A Copa de 2014 é dada como exemplo. Problemas de organização e planejamento também causaram incômodos, sobretudo nos primeiros dias do evento. Imprevistos elevaram os gastos relacionados à competição, mas, no fim das contas, o saldo foi positivo.
É verdade que grande parte dos preparativos foram levados adiante pela gestão Dilma Rousseff e dependem de outras esferas administrativas, assim como a decisão do governo interino de afastar servidores que há anos trabalhavam na organização do evento às vésperas da Olimpíada atrapalhou o desempenho do Ministério do Esporte neste momento. Mas agora o próprio Temer e diversos ministros estão se empenhando pessoalmente para que tudo dê certo.
A segurança é uma das principais preocupações do Planalto. Além de querer evitar o potencial noticiário negativo sobre a violência contra turistas, atletas ou autoridades estrangeiras presentes no Rio, o governo busca evitar qualquer possibilidade de que um eventual ataque terrorista cause uma tragédia e coloque tudo a perder.
Acredita ainda que a Olimpíada tem tudo para melhorar o ânimo da própria população brasileira. Internamente, na avaliação de auxiliares de Temer, ela pode ajudar a marcar uma mudança de fase em relação à atual conjuntura política. Afinal, os jogos coincidem com o avanço dos processos de impeachment da presidente afastada Dilma Rousseff no Senado e o de cassação do ex-presidente da Câmara dos Deputados Eduardo Cunha (PMDB-RJ).
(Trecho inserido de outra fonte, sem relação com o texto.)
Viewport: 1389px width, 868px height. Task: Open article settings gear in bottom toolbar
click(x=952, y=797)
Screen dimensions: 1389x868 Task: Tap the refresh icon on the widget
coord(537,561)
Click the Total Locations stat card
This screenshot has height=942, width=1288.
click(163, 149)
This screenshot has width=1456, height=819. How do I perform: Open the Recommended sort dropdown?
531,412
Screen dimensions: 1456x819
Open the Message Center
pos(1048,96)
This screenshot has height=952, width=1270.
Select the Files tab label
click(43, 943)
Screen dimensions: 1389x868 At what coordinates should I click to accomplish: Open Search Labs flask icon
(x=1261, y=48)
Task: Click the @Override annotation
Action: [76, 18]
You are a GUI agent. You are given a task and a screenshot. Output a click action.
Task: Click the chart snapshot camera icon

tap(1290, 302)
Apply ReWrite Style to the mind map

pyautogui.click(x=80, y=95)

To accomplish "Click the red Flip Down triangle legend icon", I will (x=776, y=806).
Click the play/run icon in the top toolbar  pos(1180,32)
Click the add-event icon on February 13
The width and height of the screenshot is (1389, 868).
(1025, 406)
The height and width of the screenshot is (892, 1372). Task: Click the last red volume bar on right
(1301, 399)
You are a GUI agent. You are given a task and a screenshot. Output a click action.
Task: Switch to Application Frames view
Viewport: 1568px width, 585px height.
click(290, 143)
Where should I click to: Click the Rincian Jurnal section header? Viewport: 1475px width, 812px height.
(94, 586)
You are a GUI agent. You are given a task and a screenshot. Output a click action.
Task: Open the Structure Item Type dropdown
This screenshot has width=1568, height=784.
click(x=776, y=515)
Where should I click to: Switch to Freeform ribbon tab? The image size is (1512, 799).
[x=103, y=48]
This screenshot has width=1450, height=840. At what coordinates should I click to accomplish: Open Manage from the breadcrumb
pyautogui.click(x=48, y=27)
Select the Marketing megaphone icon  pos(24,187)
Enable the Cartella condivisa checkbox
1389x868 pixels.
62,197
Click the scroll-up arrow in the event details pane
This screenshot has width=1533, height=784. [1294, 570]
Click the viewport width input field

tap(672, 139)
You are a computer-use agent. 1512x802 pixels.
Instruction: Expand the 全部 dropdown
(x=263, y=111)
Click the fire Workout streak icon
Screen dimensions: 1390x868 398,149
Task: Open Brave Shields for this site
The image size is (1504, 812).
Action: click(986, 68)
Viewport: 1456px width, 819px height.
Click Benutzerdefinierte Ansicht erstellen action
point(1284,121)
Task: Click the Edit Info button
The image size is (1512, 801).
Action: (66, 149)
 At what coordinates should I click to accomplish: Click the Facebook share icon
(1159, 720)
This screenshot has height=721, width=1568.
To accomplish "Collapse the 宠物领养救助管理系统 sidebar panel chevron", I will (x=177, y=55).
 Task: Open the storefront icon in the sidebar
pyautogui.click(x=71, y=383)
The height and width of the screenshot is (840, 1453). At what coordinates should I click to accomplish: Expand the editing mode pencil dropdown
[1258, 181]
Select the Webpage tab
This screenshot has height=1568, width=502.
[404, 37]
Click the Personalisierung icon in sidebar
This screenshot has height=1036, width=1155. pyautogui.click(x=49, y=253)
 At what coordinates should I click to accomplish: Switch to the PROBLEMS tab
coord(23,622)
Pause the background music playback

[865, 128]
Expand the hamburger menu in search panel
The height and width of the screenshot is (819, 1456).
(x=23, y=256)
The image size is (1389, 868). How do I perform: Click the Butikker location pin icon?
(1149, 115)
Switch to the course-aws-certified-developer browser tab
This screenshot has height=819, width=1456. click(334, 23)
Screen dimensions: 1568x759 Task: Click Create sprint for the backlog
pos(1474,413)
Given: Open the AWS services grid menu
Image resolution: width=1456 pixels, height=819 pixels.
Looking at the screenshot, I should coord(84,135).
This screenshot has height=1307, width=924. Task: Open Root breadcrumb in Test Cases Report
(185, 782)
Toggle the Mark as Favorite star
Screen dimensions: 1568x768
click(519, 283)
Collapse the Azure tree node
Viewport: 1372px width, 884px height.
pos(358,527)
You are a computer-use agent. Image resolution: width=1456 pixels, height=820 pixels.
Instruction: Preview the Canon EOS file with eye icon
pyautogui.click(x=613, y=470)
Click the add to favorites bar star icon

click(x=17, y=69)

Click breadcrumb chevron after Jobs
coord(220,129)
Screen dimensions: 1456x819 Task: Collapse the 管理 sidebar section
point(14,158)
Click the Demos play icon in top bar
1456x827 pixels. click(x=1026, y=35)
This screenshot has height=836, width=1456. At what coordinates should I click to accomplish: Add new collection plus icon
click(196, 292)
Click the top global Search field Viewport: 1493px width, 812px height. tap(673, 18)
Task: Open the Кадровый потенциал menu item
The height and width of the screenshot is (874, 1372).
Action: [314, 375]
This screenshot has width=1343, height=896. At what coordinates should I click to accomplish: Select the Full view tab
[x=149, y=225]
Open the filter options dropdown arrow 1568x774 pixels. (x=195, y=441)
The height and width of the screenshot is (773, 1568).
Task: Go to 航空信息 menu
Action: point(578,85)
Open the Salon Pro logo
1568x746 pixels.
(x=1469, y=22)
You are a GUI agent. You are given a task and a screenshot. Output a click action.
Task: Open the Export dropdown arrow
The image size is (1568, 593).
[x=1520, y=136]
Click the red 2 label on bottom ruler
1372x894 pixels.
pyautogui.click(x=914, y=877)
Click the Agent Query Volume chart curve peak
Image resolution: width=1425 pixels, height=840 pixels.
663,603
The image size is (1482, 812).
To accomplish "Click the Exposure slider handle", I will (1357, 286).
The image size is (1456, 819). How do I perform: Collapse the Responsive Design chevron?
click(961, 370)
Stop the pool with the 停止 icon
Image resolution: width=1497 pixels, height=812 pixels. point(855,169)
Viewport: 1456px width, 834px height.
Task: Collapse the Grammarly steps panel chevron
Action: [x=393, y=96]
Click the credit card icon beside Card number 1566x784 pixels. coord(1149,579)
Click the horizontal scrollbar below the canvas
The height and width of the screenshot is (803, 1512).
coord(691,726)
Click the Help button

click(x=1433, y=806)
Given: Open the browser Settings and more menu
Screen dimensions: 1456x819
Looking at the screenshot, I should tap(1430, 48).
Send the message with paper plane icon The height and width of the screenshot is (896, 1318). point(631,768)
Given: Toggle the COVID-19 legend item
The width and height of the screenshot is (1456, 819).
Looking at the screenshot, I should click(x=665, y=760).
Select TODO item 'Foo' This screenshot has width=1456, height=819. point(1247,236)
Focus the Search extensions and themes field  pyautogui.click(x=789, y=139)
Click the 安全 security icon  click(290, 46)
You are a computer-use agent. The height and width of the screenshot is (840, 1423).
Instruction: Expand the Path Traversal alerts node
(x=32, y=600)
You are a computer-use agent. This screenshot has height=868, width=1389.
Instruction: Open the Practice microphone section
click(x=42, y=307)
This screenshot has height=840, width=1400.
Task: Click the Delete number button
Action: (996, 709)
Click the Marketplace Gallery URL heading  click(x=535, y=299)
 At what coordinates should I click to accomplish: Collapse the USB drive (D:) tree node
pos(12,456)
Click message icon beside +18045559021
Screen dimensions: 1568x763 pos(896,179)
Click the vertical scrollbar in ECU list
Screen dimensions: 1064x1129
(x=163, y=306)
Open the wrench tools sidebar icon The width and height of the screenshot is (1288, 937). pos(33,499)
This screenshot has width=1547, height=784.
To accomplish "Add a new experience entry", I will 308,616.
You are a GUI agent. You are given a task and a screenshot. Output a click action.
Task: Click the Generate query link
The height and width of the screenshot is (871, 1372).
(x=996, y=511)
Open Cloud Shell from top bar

Ontem, conforme prometido pelo presidente da Câmara, Rodrigo Maia (DEM-RJ), foi lido em plenário o parecer do Conselho de Ética que recomenda a cassação de Cunha. A votação do caso ainda não foi marcada, mas estará pronta para ser incluída na pauta da Casa nos próximos dias - caso os aliados de Eduardo Cunha não tenham força para postergar a conclusão do seu julgamento.
Temer ainda não colheu todos esses frutos e, agora, enfrenta o risco de novos desdobramentos da Lava-Jato produzirem maiores danos ao seu governo. Por outro lado, algumas contas já começam a chegar ao seu gabinete.
O governo federal teve que desembolsar de última hora R$ 120 milhões para ajudar nos custos das festas de abertura e encerramento da Olimpíada. O Executivo também confirmou ao Congresso que a realização da Rio 2016 deve demandar uma renúncia fiscal de R$ 3,8 bilhões entre 2013 e 2017. A estimativa é que R$ 2,9 bilhões impactem o Orçamento deste ano e outros R$ 212,7 milhões no do ano que vem. Tudo isso num período em que o governo tenta fazer um ajuste fiscal e recuperar a confiança dos investidores.
Os casos de repreensão a torcedores que criticam o processo de impeachment de Dilma e o governo Temer durante os jogos não ajudam em nada a estratégia de relacionar a Olimpíada a um Brasil melhor.